[Source data]
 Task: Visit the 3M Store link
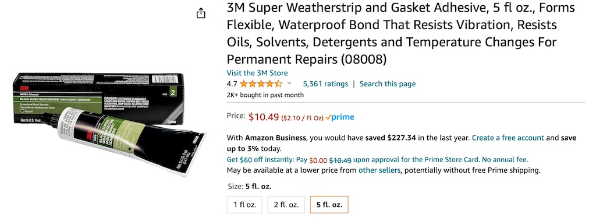pos(257,73)
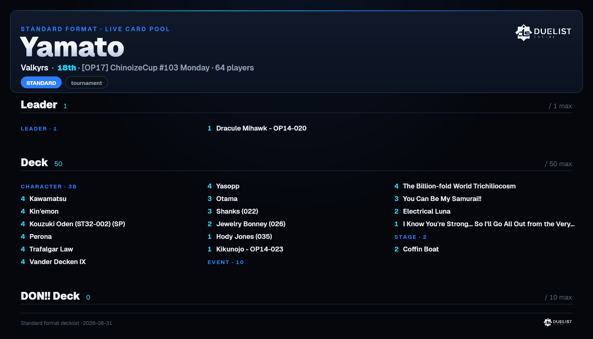
Task: Click the Duelist logo in header
Action: coord(543,32)
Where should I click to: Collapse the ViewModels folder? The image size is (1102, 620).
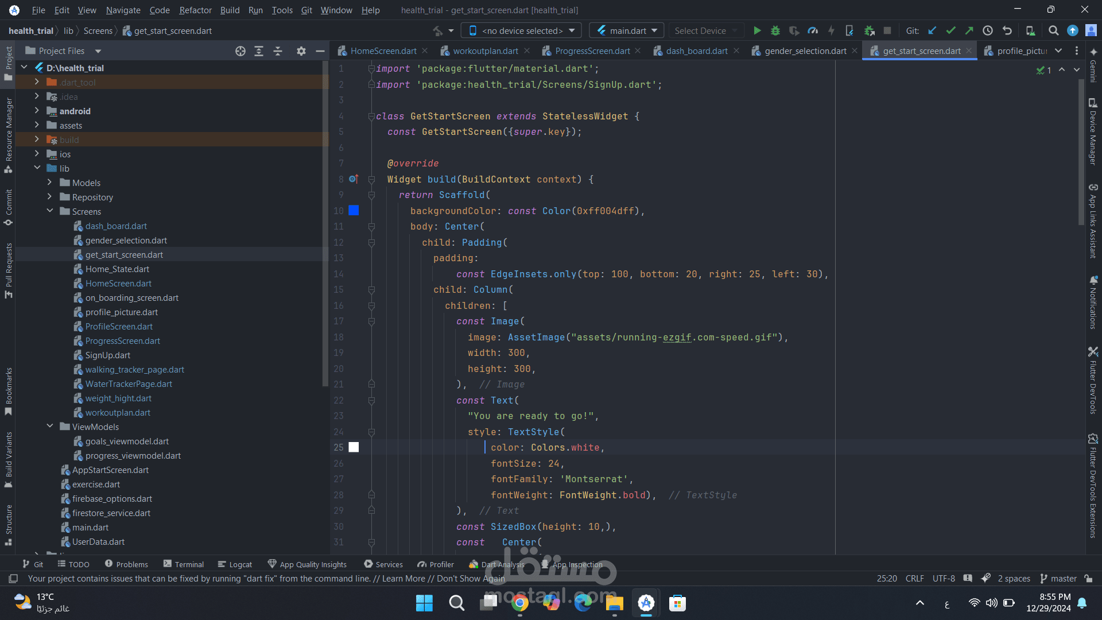(x=49, y=427)
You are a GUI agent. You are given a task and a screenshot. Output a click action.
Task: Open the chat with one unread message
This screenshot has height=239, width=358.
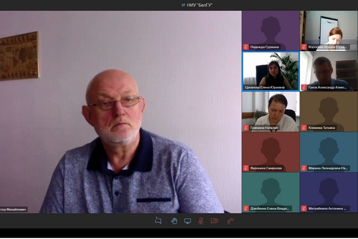158,221
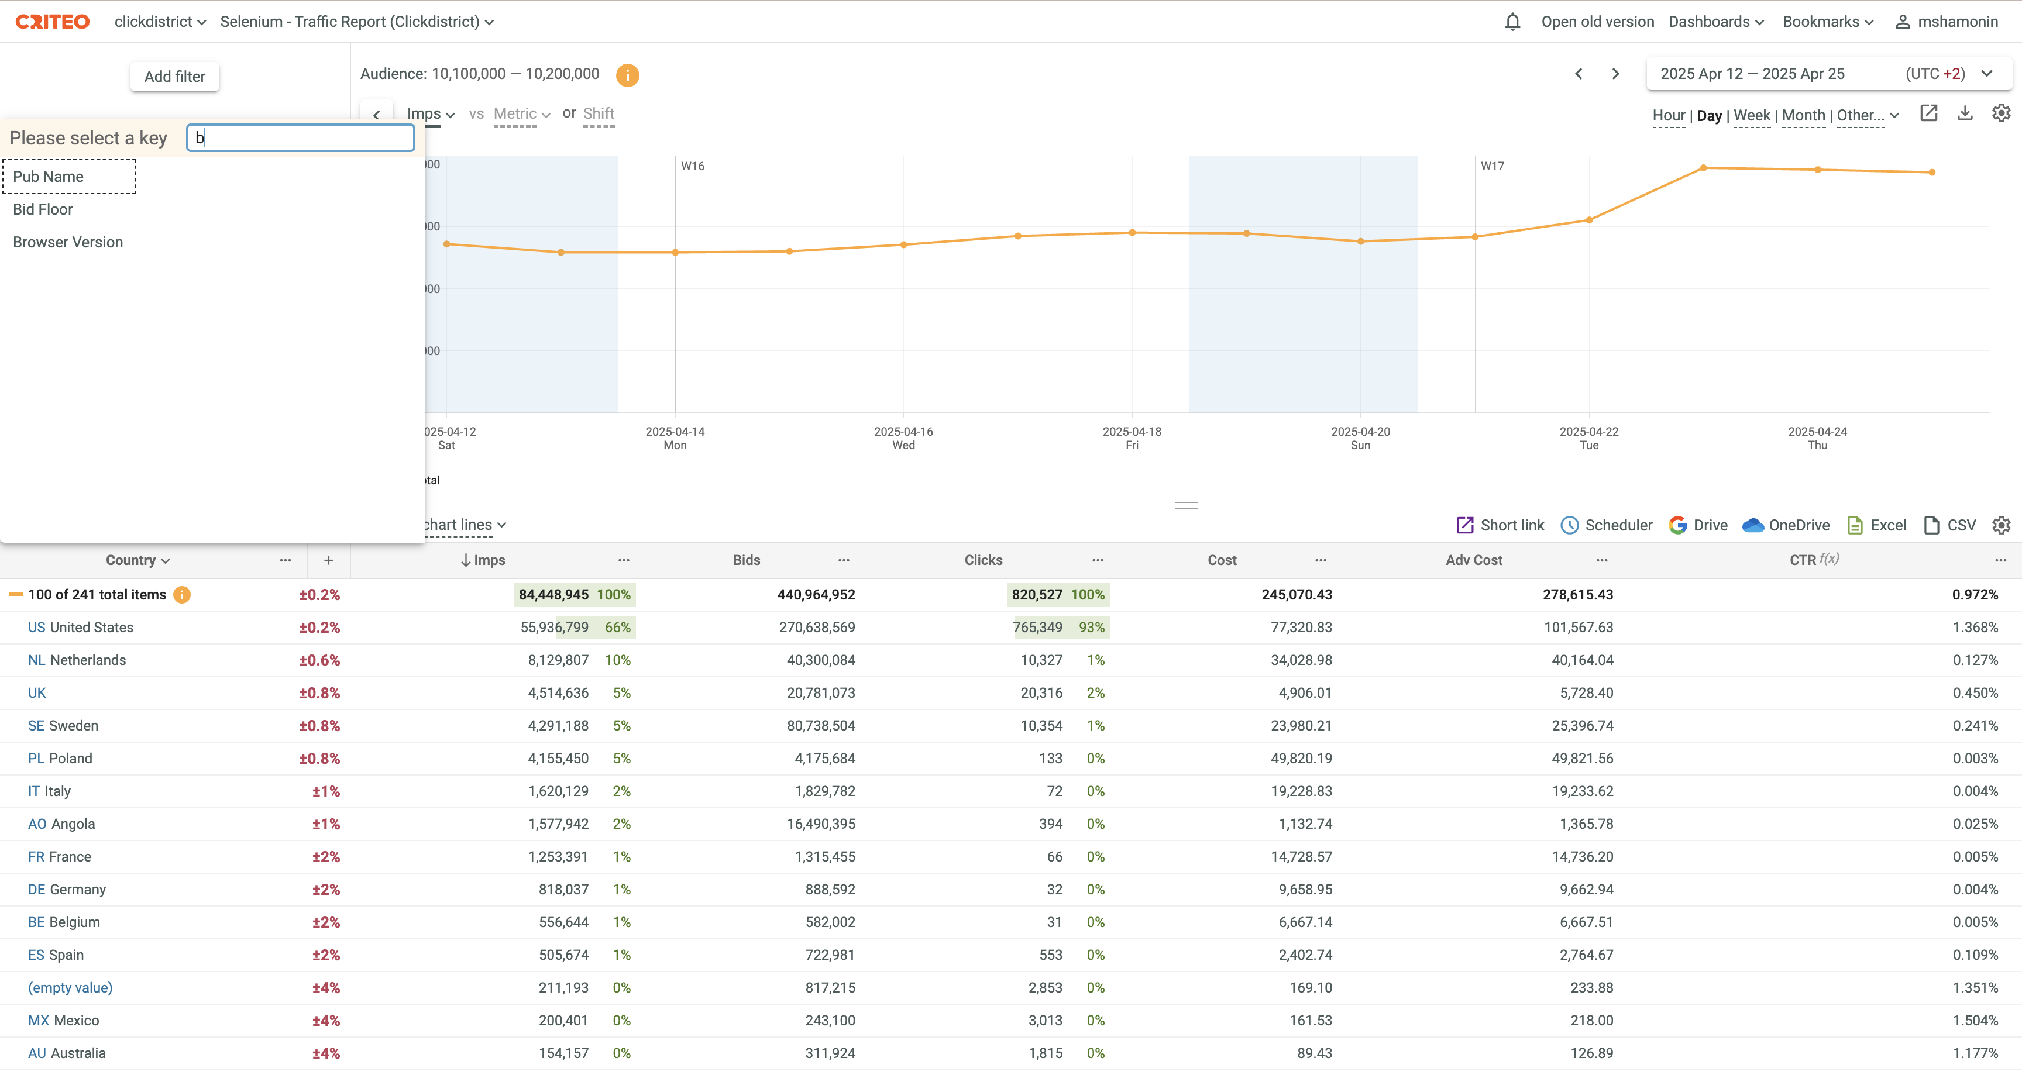The width and height of the screenshot is (2022, 1075).
Task: Click the Add filter button
Action: 174,77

■ YOUR INSTRUCTIONS ■
Reproduce all of the records above word for word, leaving out the pictures.

■ TASK OUTPUT ■
 Task: Visit the 3M Store link
pos(257,73)
Task: Click the Duelist logo in header
Action: coord(543,32)
Where should I click to: Collapse the ViewModels folder? The image size is (1102, 620).
(x=49, y=427)
You are a GUI agent. You are given a task and a screenshot. Output a click action.
Task: Open the chat with one unread message
This screenshot has height=239, width=358.
158,221
The width and height of the screenshot is (2022, 1075).
Task: Click the Add filter button
Action: 174,77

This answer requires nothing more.